(Items listed in a dataset)
▼

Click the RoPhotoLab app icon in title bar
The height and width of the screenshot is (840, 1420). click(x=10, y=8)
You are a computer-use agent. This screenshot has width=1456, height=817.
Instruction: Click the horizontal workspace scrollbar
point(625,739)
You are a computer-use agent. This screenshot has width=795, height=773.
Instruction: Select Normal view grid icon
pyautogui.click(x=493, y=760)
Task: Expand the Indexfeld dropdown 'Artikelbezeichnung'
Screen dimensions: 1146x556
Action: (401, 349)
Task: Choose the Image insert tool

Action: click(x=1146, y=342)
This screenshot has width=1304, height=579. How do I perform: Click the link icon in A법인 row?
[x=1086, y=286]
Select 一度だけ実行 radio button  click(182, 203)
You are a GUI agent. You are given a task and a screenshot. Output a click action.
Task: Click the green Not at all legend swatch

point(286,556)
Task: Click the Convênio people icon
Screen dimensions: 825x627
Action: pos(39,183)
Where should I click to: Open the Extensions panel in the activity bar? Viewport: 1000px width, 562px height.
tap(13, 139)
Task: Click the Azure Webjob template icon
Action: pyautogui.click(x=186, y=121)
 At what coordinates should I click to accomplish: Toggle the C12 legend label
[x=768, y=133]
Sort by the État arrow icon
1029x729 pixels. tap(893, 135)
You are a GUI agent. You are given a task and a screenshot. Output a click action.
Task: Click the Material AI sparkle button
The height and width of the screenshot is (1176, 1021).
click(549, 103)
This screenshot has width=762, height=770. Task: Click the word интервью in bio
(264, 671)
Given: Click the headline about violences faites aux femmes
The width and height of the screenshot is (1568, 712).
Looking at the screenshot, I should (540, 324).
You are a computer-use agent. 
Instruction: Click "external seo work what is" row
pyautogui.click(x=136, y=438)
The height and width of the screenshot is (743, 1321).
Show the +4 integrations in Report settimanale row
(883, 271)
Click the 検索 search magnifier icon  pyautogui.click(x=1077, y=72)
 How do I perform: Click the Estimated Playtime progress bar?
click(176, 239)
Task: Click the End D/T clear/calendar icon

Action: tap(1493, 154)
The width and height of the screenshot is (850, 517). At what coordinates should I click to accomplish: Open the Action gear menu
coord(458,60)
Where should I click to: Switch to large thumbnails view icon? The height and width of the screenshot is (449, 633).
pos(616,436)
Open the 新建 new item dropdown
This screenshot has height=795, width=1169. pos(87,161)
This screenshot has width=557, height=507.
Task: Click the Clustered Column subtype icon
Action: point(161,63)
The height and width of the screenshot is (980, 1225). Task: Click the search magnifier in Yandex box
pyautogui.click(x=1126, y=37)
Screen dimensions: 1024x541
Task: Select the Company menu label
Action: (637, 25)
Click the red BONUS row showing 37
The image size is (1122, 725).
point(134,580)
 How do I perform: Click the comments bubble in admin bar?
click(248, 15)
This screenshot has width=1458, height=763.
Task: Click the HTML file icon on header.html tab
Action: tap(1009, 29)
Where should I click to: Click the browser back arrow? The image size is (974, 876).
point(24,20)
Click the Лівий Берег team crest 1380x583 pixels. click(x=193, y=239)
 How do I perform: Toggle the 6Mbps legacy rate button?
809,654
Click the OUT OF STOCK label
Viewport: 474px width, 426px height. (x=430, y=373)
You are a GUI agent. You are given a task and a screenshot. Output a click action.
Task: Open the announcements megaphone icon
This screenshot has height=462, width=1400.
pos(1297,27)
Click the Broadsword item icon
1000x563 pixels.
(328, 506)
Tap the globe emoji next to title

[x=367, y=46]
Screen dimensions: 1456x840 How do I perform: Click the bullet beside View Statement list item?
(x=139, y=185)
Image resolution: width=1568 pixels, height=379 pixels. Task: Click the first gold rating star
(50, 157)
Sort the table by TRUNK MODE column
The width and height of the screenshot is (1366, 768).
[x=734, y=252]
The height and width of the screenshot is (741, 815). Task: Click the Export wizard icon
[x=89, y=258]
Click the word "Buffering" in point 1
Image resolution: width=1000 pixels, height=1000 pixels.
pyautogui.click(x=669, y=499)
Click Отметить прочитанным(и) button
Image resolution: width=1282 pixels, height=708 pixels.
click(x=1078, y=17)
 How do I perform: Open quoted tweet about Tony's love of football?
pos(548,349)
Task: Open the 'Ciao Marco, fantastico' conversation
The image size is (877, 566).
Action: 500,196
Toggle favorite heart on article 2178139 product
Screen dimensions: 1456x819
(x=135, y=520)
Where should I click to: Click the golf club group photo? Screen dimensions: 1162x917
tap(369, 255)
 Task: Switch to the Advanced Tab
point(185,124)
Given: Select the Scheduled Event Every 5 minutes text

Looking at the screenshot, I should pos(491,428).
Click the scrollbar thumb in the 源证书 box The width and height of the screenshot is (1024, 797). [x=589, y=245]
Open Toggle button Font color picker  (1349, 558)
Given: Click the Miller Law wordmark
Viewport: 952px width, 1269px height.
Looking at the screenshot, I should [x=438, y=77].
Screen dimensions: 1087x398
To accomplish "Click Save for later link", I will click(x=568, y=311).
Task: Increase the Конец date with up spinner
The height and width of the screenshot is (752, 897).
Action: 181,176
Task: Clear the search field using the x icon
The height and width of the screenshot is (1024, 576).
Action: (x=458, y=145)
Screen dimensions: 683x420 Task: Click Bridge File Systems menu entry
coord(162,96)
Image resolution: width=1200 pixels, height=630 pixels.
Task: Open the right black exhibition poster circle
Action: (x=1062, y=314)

▲

> The problem
Could you repeat every record above exactly as it is written?

> Answer below
Click the RoPhotoLab app icon in title bar
The height and width of the screenshot is (840, 1420). click(x=10, y=8)
You are a computer-use agent. This screenshot has width=1456, height=817.
Instruction: Click the horizontal workspace scrollbar
point(625,739)
You are a computer-use agent. This screenshot has width=795, height=773.
Instruction: Select Normal view grid icon
pyautogui.click(x=493, y=760)
Task: Expand the Indexfeld dropdown 'Artikelbezeichnung'
Screen dimensions: 1146x556
Action: (401, 349)
Task: Choose the Image insert tool

Action: click(x=1146, y=342)
This screenshot has width=1304, height=579. How do I perform: Click the link icon in A법인 row?
[x=1086, y=286]
Select 一度だけ実行 radio button  click(182, 203)
You are a GUI agent. You are given a task and a screenshot. Output a click action.
Task: Click the green Not at all legend swatch

point(286,556)
Task: Click the Convênio people icon
Screen dimensions: 825x627
Action: pos(39,183)
Where should I click to: Open the Extensions panel in the activity bar? Viewport: 1000px width, 562px height.
tap(13, 139)
Task: Click the Azure Webjob template icon
Action: pyautogui.click(x=186, y=121)
 At what coordinates should I click to accomplish: Toggle the C12 legend label
[x=768, y=133]
Sort by the État arrow icon
1029x729 pixels. tap(893, 135)
You are a GUI agent. You are given a task and a screenshot. Output a click action.
Task: Click the Material AI sparkle button
The height and width of the screenshot is (1176, 1021).
click(549, 103)
This screenshot has width=762, height=770. Task: Click the word интервью in bio
(264, 671)
Given: Click the headline about violences faites aux femmes
The width and height of the screenshot is (1568, 712).
Looking at the screenshot, I should (540, 324).
You are a computer-use agent. 
Instruction: Click "external seo work what is" row
pyautogui.click(x=136, y=438)
The height and width of the screenshot is (743, 1321).
Show the +4 integrations in Report settimanale row
(883, 271)
Click the 検索 search magnifier icon  pyautogui.click(x=1077, y=72)
 How do I perform: Click the Estimated Playtime progress bar?
click(176, 239)
Task: Click the End D/T clear/calendar icon

Action: tap(1493, 154)
The width and height of the screenshot is (850, 517). At what coordinates should I click to accomplish: Open the Action gear menu
coord(458,60)
Where should I click to: Switch to large thumbnails view icon? The height and width of the screenshot is (449, 633).
pos(616,436)
Open the 新建 new item dropdown
This screenshot has height=795, width=1169. pos(87,161)
This screenshot has width=557, height=507.
Task: Click the Clustered Column subtype icon
Action: point(161,63)
The height and width of the screenshot is (980, 1225). Task: Click the search magnifier in Yandex box
pyautogui.click(x=1126, y=37)
Screen dimensions: 1024x541
Task: Select the Company menu label
Action: (637, 25)
Click the red BONUS row showing 37
The image size is (1122, 725).
point(134,580)
 How do I perform: Click the comments bubble in admin bar?
click(248, 15)
This screenshot has width=1458, height=763.
Task: Click the HTML file icon on header.html tab
Action: tap(1009, 29)
Where should I click to: Click the browser back arrow? The image size is (974, 876).
point(24,20)
Click the Лівий Берег team crest 1380x583 pixels. click(x=193, y=239)
 How do I perform: Toggle the 6Mbps legacy rate button?
809,654
Click the OUT OF STOCK label
Viewport: 474px width, 426px height. (x=430, y=373)
You are a GUI agent. You are given a task and a screenshot. Output a click action.
Task: Open the announcements megaphone icon
This screenshot has height=462, width=1400.
pos(1297,27)
Click the Broadsword item icon
1000x563 pixels.
(328, 506)
Tap the globe emoji next to title

[x=367, y=46]
Screen dimensions: 1456x840 How do I perform: Click the bullet beside View Statement list item?
(x=139, y=185)
Image resolution: width=1568 pixels, height=379 pixels. Task: Click the first gold rating star
(50, 157)
Sort the table by TRUNK MODE column
The width and height of the screenshot is (1366, 768).
[x=734, y=252]
The height and width of the screenshot is (741, 815). Task: Click the Export wizard icon
[x=89, y=258]
Click the word "Buffering" in point 1
Image resolution: width=1000 pixels, height=1000 pixels.
pyautogui.click(x=669, y=499)
Click Отметить прочитанным(и) button
Image resolution: width=1282 pixels, height=708 pixels.
click(x=1078, y=17)
 How do I perform: Open quoted tweet about Tony's love of football?
pos(548,349)
Task: Open the 'Ciao Marco, fantastico' conversation
The image size is (877, 566).
Action: 500,196
Toggle favorite heart on article 2178139 product
Screen dimensions: 1456x819
(x=135, y=520)
Where should I click to: Click the golf club group photo? Screen dimensions: 1162x917
tap(369, 255)
 Task: Switch to the Advanced Tab
point(185,124)
Given: Select the Scheduled Event Every 5 minutes text

Looking at the screenshot, I should pos(491,428).
Click the scrollbar thumb in the 源证书 box The width and height of the screenshot is (1024, 797). [x=589, y=245]
Open Toggle button Font color picker  (1349, 558)
Given: Click the Miller Law wordmark
Viewport: 952px width, 1269px height.
Looking at the screenshot, I should [x=438, y=77].
Screen dimensions: 1087x398
To accomplish "Click Save for later link", I will click(x=568, y=311).
Task: Increase the Конец date with up spinner
The height and width of the screenshot is (752, 897).
Action: 181,176
Task: Clear the search field using the x icon
The height and width of the screenshot is (1024, 576).
Action: (x=458, y=145)
Screen dimensions: 683x420 Task: Click Bridge File Systems menu entry
coord(162,96)
Image resolution: width=1200 pixels, height=630 pixels.
Task: Open the right black exhibition poster circle
Action: (x=1062, y=314)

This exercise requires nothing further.